Screenshot grounding data:
────

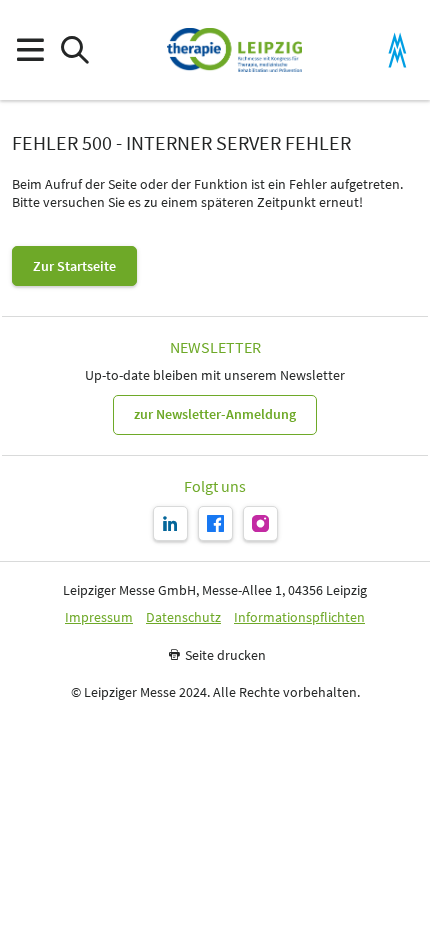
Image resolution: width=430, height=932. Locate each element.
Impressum (99, 617)
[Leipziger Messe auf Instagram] (260, 523)
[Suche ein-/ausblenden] (74, 50)
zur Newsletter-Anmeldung (215, 414)
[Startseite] (234, 50)
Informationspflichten (299, 617)
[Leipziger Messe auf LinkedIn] (170, 523)
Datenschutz (183, 617)
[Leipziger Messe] (397, 50)
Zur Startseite (74, 266)
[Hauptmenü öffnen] (29, 50)
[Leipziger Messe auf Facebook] (215, 523)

────

What you give back should match the entries above exactly, except that pictures are dropped.

# [ANSWER SECTION]
Image resolution: width=430, height=932. Locate each element.
Impressum (99, 617)
[Leipziger Messe auf Instagram] (260, 523)
[Suche ein-/ausblenden] (74, 50)
zur Newsletter-Anmeldung (215, 414)
[Startseite] (234, 50)
Informationspflichten (299, 617)
[Leipziger Messe auf LinkedIn] (170, 523)
Datenschutz (183, 617)
[Leipziger Messe] (397, 50)
Zur Startseite (74, 266)
[Hauptmenü öffnen] (29, 50)
[Leipziger Messe auf Facebook] (215, 523)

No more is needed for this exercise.